● **What the task requires**: Rewrite everything from the line containing "Viewport: 1389px width, 868px height." down to the line containing "Action: 1166,157", with "link" changed to "page" and everything else left as it is. Leave the pictures out of your answer.

>> start Dataset records

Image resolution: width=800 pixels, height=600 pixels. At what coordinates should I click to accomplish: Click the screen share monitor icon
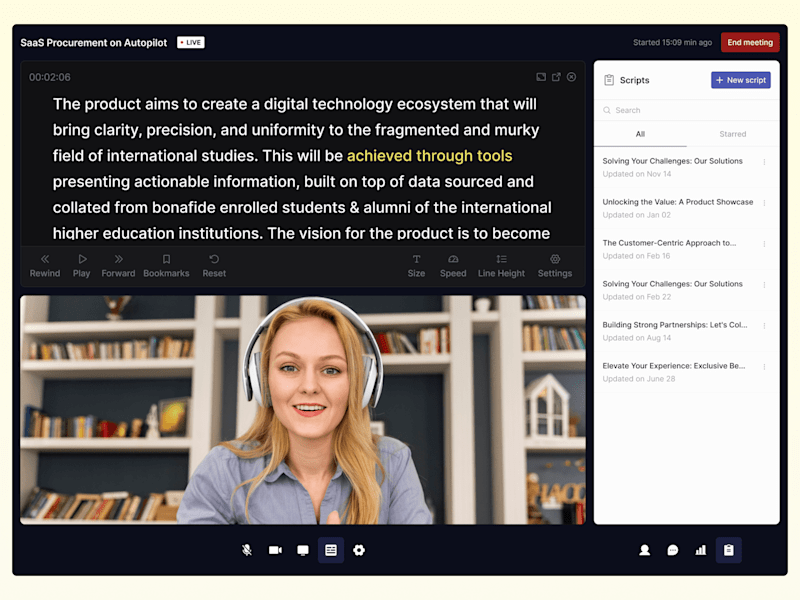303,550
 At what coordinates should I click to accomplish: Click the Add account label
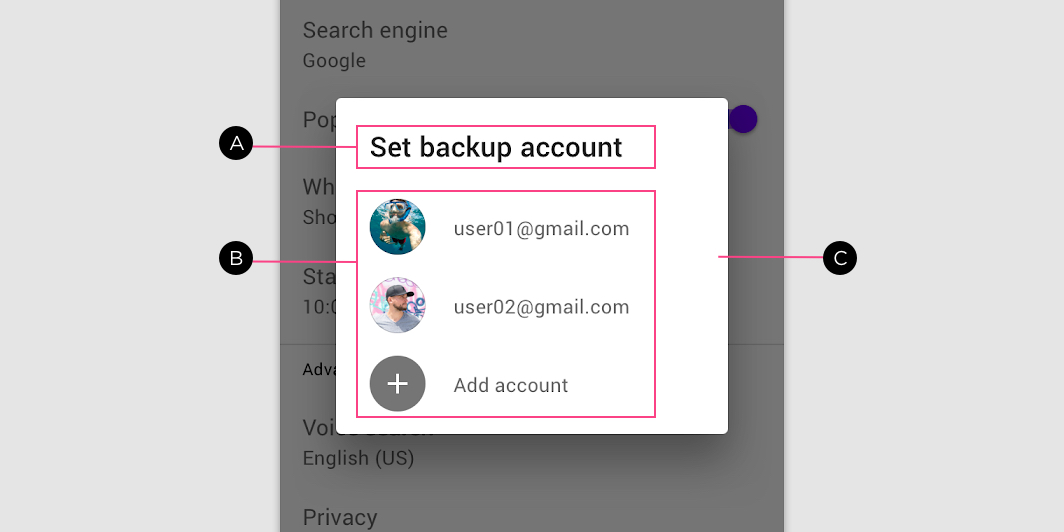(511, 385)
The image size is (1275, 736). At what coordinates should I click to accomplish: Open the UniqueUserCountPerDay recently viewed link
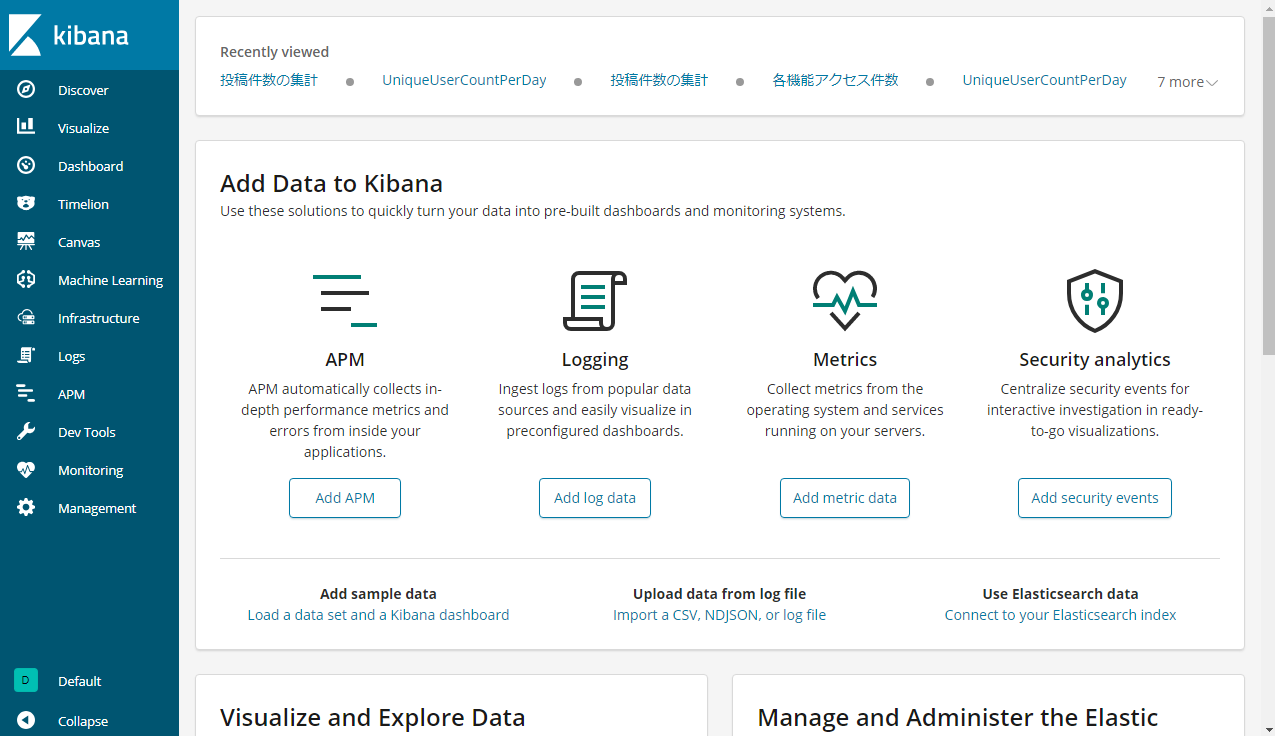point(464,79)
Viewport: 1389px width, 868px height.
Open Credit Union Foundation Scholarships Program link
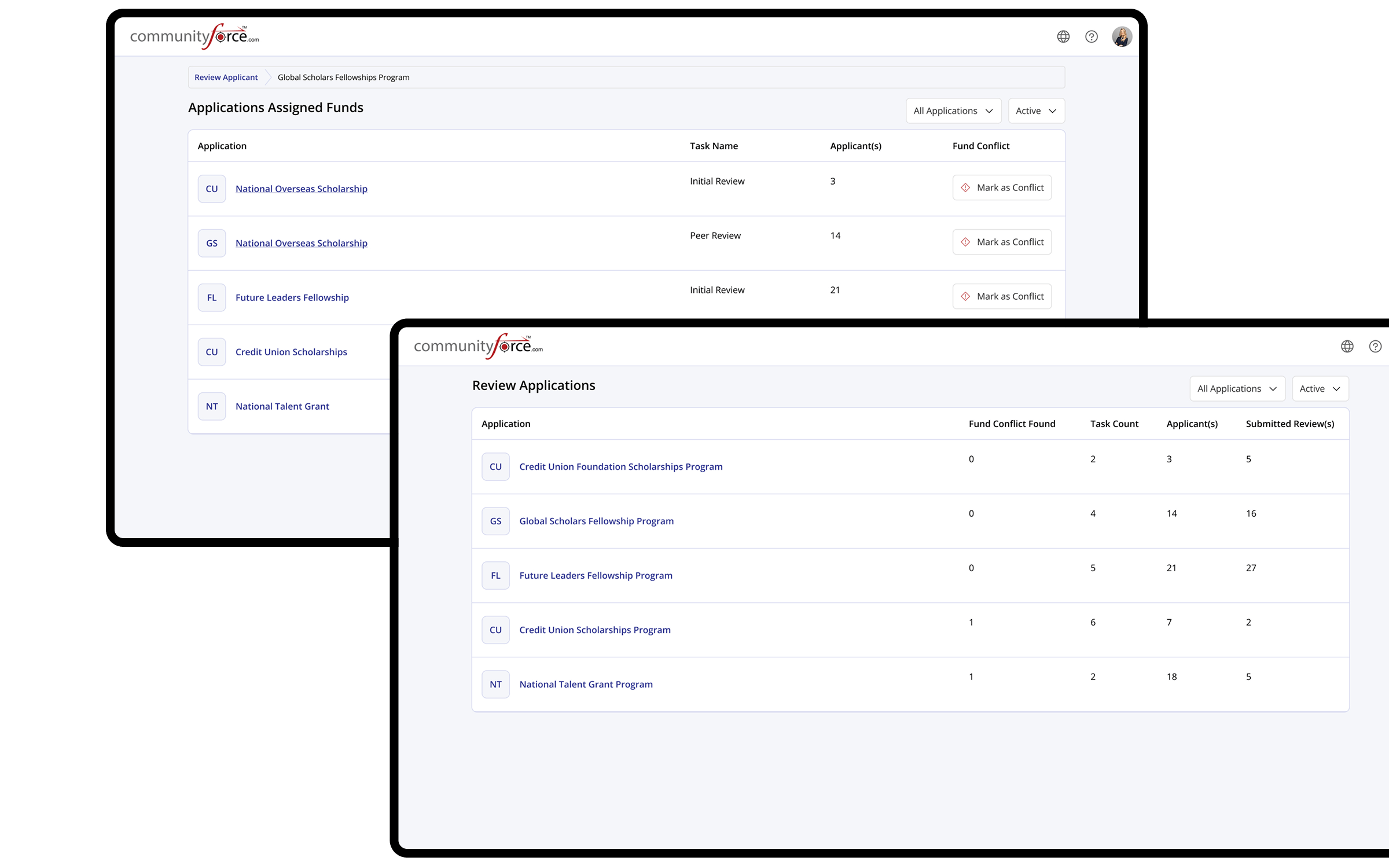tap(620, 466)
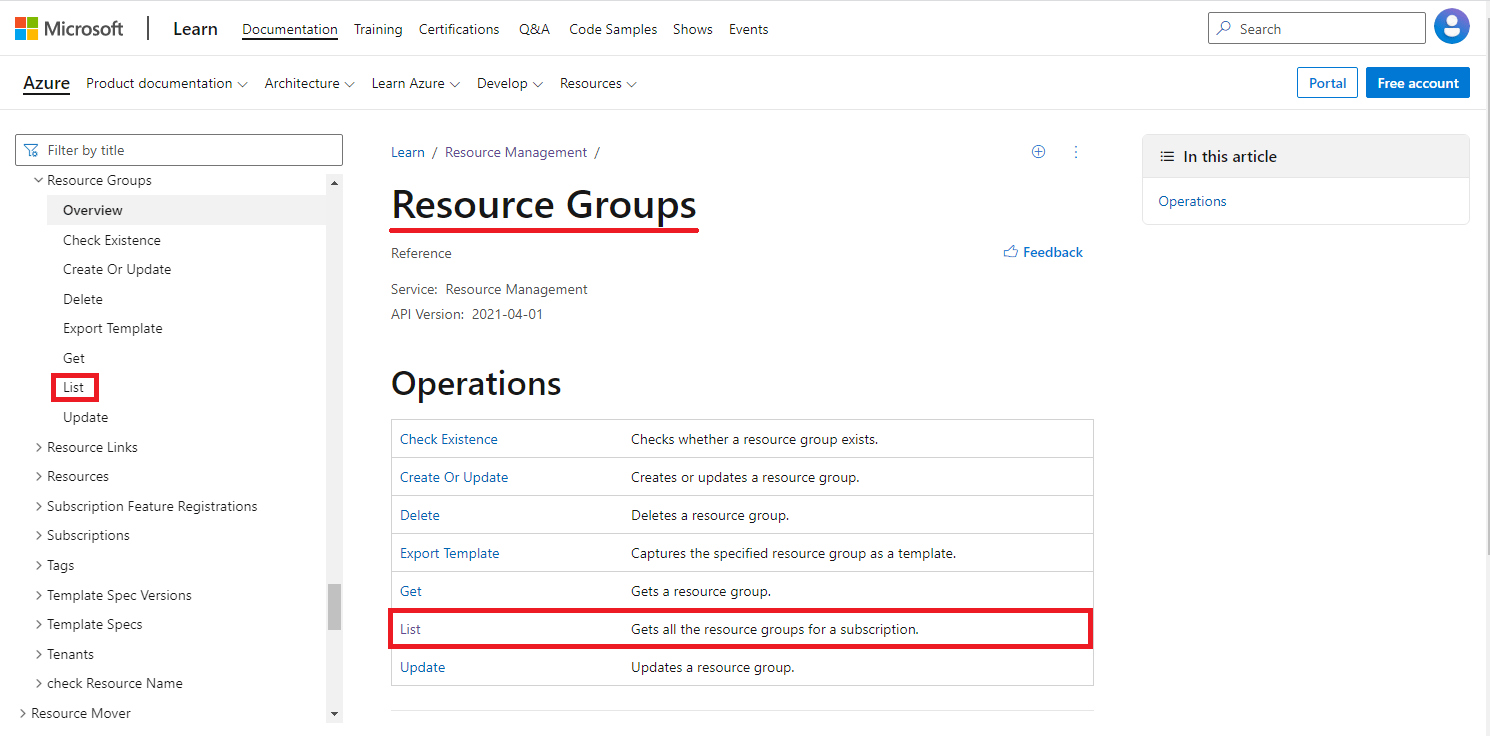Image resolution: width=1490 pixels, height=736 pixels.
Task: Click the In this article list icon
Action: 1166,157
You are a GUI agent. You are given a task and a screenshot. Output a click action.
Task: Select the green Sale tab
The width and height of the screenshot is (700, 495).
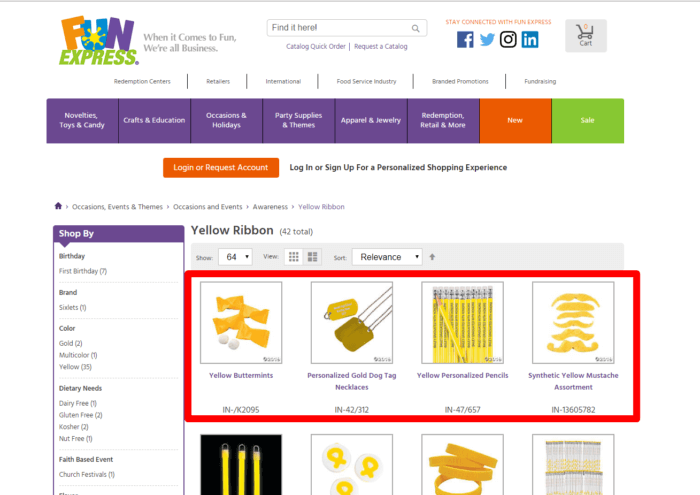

>> end Dataset records

● **Task output**:
Viewport: 1389px width, 868px height.
Open Credit Union Foundation Scholarships Program page
tap(620, 466)
Image resolution: width=1490 pixels, height=736 pixels.
Task: Click the In this article list icon
Action: 1166,157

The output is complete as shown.